Is it ever ok to set ES's heap to > 50% RAM?


(Emily Wenberg) #1

I'm trying to learn some rules of thumb for when or if it's ever ok to increase min and max heap values for ES to > 50% of physical memory.

This page recommends setting min and max heap to the same value, and setting both to be > 50% of the available RAM on the box in order to let the OS cache things (I think for Lucene?): https://www.elastic.co/guide/en/elasticsearch/reference/current/heap-size.html

My team recently ran into a problem where sometimes a node would have long GC pauses but be unable to free anything from old gen. That would seem to imply that the node in question was still using that memory for something. (Or possibly some way in which we are using ES ran into a memory leak.)

The total memory use on the node was only about 60%, so it would seem reasonable to try increasing ES's heap by a few GB, but I'm currently a bit scared off by the fact that it's against general recommendations. The specific numbers that we are currently using are 32 GB ram, with min and max heap set to 16GB.

Does the 50% physical ram recommendation apply more to machines with smaller amounts of physical memory?

And related, does high ES heap but otherwise low system memory usage point to anything weird about what might have been happening in terms of why oldspace could not be freed up in this specific context?


(Christian Dahlqvist) #2

What is the full output of the cluster stats API? Do you have monitoring installed? If so, what does heap usage over time look like?


(Emily Wenberg) #3

I don't have an example of the cluster stats api output during one of the GC pauses. But I can still post the output of the command if you're looking for something general about the cluster if that would be useful.

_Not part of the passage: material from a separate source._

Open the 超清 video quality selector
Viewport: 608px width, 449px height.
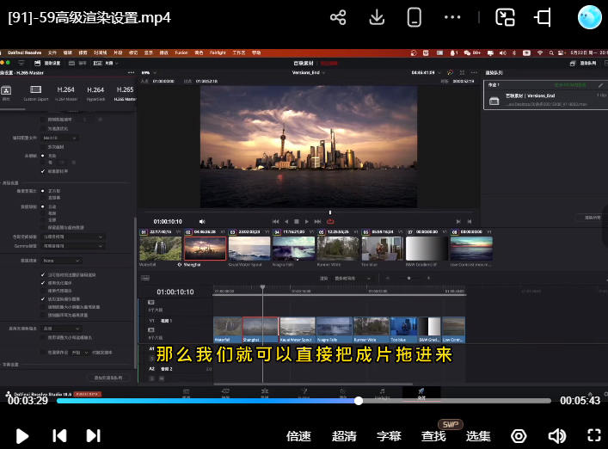coord(344,436)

We have monitoring based on the output of the cluster stats api, but it's not the official elastic monitoring. Here is a heap use graph during one of the times a node paused for about 12 minutes:

The max heap for that node is 16219242496 bytes, or 15.1 GiB, so it's not actually OOMing.


(system) #4

This topic was automatically closed 28 days after the last reply. New replies are no longer allowed.